When it comes to a failure to implement quality control procedures, I am probably somewhat guilty of telling my clients to "do as I say, not as I do" when it comes to most of my own websites. In this regard, I am not unlike the master mechanic who does not maintain his own car properly because most of my websites are legacy websites and/or experiments in content indexing that don't generate much income for me.

The situation is quite different when I launch a new static website for a client. To wit, I make a point of acquiring both a dot-com domain and a dot-net domain, then I password protect the dot-net domain so that content which is under development is invisible to the probing eyes of search engine spiders. I then make sure that all appropriate Apache directives are put into place so that ambiguous URLs are eliminated.
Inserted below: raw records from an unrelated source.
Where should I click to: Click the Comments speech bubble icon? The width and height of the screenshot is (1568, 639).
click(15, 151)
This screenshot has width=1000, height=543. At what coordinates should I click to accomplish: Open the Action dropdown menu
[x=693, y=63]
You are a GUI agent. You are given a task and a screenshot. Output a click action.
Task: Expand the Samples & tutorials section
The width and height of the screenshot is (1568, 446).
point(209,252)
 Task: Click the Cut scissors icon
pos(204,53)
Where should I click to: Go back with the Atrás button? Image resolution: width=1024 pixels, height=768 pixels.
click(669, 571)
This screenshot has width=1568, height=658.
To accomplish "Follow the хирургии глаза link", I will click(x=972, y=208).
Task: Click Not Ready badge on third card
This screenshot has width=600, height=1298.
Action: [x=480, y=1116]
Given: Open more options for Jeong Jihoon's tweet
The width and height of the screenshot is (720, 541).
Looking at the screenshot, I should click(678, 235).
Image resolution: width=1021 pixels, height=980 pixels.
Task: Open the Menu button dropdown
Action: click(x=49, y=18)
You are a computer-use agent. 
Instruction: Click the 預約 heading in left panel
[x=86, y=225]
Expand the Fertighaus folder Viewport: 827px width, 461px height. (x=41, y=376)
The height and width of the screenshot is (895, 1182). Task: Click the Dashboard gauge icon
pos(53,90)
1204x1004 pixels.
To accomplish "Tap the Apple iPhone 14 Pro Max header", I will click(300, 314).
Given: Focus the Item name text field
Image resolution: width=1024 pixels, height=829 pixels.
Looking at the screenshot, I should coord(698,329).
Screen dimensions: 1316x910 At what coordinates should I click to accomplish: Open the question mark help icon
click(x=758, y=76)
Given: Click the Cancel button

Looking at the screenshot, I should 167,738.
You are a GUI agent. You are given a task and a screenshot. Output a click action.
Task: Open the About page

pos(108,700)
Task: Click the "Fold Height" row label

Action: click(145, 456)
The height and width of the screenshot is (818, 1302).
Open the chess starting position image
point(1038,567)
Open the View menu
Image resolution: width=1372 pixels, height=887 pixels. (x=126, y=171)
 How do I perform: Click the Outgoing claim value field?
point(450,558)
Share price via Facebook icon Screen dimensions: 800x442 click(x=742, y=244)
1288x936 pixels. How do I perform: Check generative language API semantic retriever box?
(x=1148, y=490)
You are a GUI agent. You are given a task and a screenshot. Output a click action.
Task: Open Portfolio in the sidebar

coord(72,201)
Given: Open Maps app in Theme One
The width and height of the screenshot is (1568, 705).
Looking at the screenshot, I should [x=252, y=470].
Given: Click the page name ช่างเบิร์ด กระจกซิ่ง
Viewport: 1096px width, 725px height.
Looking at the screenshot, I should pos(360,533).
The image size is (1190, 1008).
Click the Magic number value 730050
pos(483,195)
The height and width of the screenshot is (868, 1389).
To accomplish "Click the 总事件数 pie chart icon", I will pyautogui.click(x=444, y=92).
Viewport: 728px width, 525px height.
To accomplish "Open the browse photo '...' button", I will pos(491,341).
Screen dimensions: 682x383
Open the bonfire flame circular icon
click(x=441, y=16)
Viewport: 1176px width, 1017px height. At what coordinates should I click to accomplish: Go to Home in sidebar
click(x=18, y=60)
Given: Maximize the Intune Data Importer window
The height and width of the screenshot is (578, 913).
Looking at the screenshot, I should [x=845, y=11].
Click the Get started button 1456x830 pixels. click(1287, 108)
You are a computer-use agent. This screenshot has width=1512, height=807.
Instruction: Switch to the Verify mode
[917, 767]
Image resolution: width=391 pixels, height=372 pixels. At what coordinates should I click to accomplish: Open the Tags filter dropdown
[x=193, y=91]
To wit, < http://somesite.com >, < http://somesite.com/ >, < http://somesite.com/index.html >, < http://www.somesite.com >, and < http://somesite.com/index.html > all redirect to < http://www.somesite.com/ >. Beyond that, I make sure that a customized 404 page is displayed for non-existent URLs and non-existent third-level subdomains such as < http://www.somesite.com/non-existent-url.html > and < http://non-existent-subdomain.somesite.com/ >.

At this point, SOMESITE.COM is the proverbial blank slate, and I set up an Excel spreadsheet to track content release and modification for all the URLs to be published on SOMESITE.COM. I also use this spreadsheet to track the indexing of URLs from SOMESITE.COM on Google, Yahoo!, and MSN, including PageRank and inbound links for each URL. To that end, a content modification and release process for a static website should result in a slow and steady growth of content where (1) substantial changes to the content of a particular URL should take place at most once every three months; (2) inbound links should increase only as fast as they can be indexed by Google; and (3) the release of new URLs should not constitute more than a slow and steady 20% increase of the overall site content over a three month period.